(Page extract begins)

2.1. Material Characterization

After severe plastic deformation by ECAP, the Fe–Mn–C and Fe–Mn–Pd alloys had an ultrafine-grained austenitic structure. The size of the structural elements was 100–250 nm, with release of α-Mn nanoparticles in the Fe–Mn–C alloy [30] and Mn₂Pd₃ intermetallic in the Fe–Mn–Pd alloy [29]. The structure formed by ECAP led to an increase in the strength characteristics and corrosion rate of the alloys used (

Table 1. Properties of the Fe–Mn alloys and Fe after annealing and ECAP.

№	Alloys	Treatment	σUTS [MPa] 1	σYS [MPa] 2	ε [%] 3	CR [mm/y] 4	Ref.
1	Fe–Mn–C	ECAP at 450 °C (N = 6)	1515	1327	12.5	0.63	[30]
2	Fe–Mn–Pd	ECAP at 450 °C (N = 4)	1669	1577	4	0.97	[29]

¹ σ_UTS—ultimate tensile strength [MPa]; ² σ_YS—yield strength [MPa]; ³ ε—total elongation [%]; ⁴ C_R—corrosion rate [mm/y].

).

(Page extract ends)
(Data shown begins)

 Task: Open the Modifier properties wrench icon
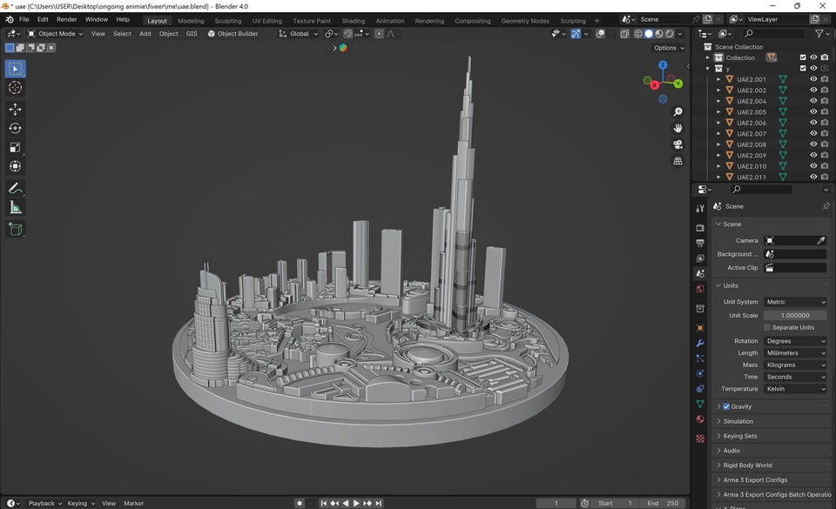(x=699, y=344)
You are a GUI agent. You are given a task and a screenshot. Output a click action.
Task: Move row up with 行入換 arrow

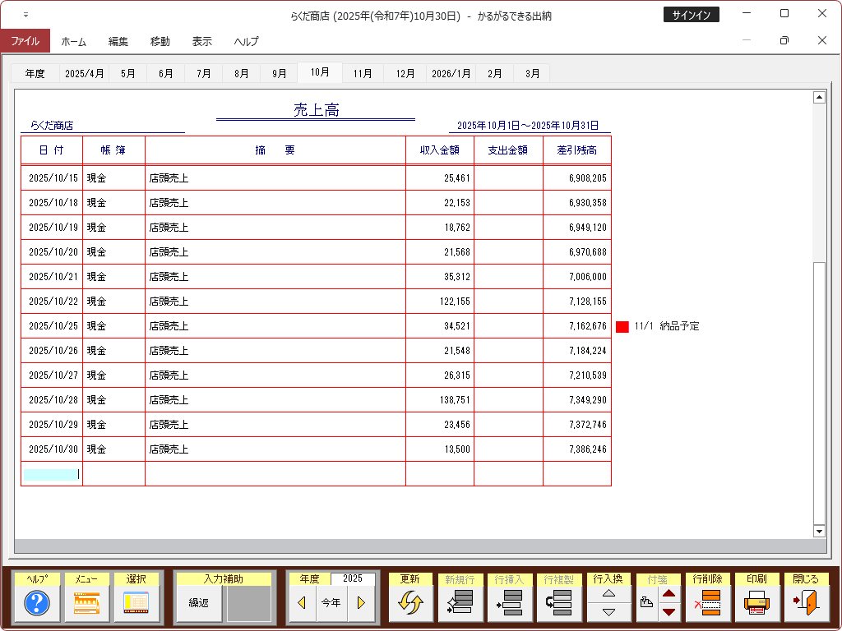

(Data shown ends)

* Questions on the material:
(a) In the material characterization text, what size were the structural elements after ECAP?
(b) List every property that the table footnote in the material characterization text defines.
(c) From the material characterization text, extract the part that opens with the words containing "Table 1. Properties" and closes with "C_R—corrosion rate [mm/y].".

* Outputs by task:
(a) 100–250 nm

(b) Ultimate tensile strength, yield strength, total elongation, corrosion rate

(c)
Table 1. Properties of the Fe–Mn alloys and Fe after annealing and ECAP.

№	Alloys	Treatment	σUTS [MPa] 1	σYS [MPa] 2	ε [%] 3	CR [mm/y] 4	Ref.
1	Fe–Mn–C	ECAP at 450 °C (N = 6)	1515	1327	12.5	0.63	[30]
2	Fe–Mn–Pd	ECAP at 450 °C (N = 4)	1669	1577	4	0.97	[29]

¹ σ_UTS—ultimate tensile strength [MPa]; ² σ_YS—yield strength [MPa]; ³ ε—total elongation [%]; ⁴ C_R—corrosion rate [mm/y].